Folha de S. Paulo


Legado de Eduardo

Política externa nunca foi central no projeto pessoal de Eduardo Campos. Em sua trajetória –da política universitária à presidência do partido–, a conjuntura global não foi concebida como alavanca de poder nem como âncora de sua visão de país.

Não surpreende, portanto, que seus comentários sobre o tema encontrassem amparo no repertório diplomático do governo Lula, nem que, como candidato, ele evitasse bolas divididas sobre o assunto, que não lhe rendia votos nem magnetizava a sua militância.

Em maio passado, a conjuntura forçou uma mudança de atitude. Seus marqueteiros cobraram diferenças mais claras em relação a Dilma e a Aécio, criando identidade própria capaz de dar substância à promessa de superação da dobradinha PT-PSDB.

Inventar uma plataforma de política externa inovadora seria tarefa árdua. Não apenas há uma notável escassez de ideias a esse respeito no mercado intelectual, como o PSB, partido de Campos, tem tradição no assunto.

Sua voz mais eloquente é a de Roberto Amaral, nosso político profissional na ativa que mais escreve sobre relações internacionais.

Acomodar a cosmogonia de Amaral no projeto de Eduardo para 2014 estava fadado a ser um processo turbulento. Com seu estilo combativo, Amaral vislumbra uma política externa que bebe na Política Externa Independente dos anos 1960 e na visão de mundo do general Ernesto Geisel dos anos 1970.

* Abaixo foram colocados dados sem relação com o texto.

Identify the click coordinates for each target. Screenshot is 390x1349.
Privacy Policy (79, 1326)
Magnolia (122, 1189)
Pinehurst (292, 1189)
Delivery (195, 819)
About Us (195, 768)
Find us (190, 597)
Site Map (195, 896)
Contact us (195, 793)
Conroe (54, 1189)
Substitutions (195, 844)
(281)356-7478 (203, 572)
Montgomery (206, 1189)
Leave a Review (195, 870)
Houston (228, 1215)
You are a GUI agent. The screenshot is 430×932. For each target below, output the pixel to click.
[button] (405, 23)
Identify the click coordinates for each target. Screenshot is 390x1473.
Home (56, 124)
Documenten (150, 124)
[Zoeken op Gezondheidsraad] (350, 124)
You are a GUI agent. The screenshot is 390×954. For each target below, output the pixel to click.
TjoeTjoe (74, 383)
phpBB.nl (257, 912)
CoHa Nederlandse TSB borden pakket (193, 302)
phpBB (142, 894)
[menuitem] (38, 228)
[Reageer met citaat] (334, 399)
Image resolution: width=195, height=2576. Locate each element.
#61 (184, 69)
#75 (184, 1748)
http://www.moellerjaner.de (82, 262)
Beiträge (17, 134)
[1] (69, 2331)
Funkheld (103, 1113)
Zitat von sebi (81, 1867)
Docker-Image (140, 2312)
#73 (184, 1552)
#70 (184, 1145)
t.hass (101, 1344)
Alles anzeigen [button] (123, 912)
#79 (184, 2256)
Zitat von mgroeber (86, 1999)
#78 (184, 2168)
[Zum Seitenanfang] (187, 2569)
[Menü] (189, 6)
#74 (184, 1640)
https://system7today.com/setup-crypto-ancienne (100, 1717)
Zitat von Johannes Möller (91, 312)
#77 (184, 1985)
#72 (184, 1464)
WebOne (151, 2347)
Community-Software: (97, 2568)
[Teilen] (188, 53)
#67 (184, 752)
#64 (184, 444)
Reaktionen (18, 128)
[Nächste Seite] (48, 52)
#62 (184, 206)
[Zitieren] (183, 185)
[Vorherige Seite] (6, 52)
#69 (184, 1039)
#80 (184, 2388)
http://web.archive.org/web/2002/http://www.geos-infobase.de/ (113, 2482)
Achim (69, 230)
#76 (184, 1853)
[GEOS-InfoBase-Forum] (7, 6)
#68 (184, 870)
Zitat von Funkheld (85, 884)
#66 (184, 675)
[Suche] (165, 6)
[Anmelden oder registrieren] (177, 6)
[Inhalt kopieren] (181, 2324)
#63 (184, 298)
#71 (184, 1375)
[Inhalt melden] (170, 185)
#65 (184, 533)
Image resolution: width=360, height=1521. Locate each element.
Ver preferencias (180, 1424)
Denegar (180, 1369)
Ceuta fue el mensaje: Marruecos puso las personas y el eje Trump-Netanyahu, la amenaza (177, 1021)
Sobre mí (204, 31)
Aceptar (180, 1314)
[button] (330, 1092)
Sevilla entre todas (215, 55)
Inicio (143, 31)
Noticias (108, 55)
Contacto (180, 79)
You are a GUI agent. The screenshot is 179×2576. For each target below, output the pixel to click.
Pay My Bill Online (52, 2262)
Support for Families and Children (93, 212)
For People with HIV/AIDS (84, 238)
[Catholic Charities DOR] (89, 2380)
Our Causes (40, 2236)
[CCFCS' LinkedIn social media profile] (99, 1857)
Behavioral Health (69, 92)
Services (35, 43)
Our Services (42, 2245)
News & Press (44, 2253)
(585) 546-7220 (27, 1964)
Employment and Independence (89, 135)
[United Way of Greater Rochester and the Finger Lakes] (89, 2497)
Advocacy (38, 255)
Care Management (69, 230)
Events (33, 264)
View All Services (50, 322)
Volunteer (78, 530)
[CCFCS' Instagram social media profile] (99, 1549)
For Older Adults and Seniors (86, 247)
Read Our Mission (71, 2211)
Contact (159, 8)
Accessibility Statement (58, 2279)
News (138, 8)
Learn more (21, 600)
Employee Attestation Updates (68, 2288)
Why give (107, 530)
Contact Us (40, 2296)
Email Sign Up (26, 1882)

Além do problema das ideias, havia o problema do poder. Amaral fez da política externa um baluarte do vínculo do partido com Lula e de sua própria autoridade sobre os correligionários.

Em sua posição, denunciou tudo aquilo que via como furor de Eduardo: a aliança com Marina, a convergência de ideias com Aécio e uma certa intolerância com as lideranças tradicionais da agremiação.

Dias antes de morrer, Eduardo tentou resolver o problema, cortando-o pela raiz.

A oportunidade apareceu quando a revista "Política Externa" comprometeu-se a publicar uma entrevista sem cortes nem edições a respeito da diplomacia de seu eventual governo.

As respostas de Eduardo golpeiam as teses mais tradicionais do partido. É Beto Albuquerque, não Roberto Amaral.

Rejeita-se a crença petista no declínio americano e defende-se o oposto: os Estados Unidos estariam vivendo uma vigorosa recuperação que os manterá na liderança econômica e tecnológica do planeta.

Na entrevista, Eduardo denuncia a "diplomacia paralela" do PT e critica a leniência com Argentina, Bolívia, Equador e, acima de tudo, Venezuela.

Ele oferece um caminho para flexibilizar o Mercosul, alerta para o risco embutido nos Brics e se diz compromissado com regimes globais de cunho liberal, seja em comércio ou direitos humanos.

O texto reconhece alguns trunfos de Lula estadista, mas mantém distância.

Se essa agenda terá futuro com Marina, ninguém sabe. Se bastará para disciplinar a nova constelação de forças no partido, também não.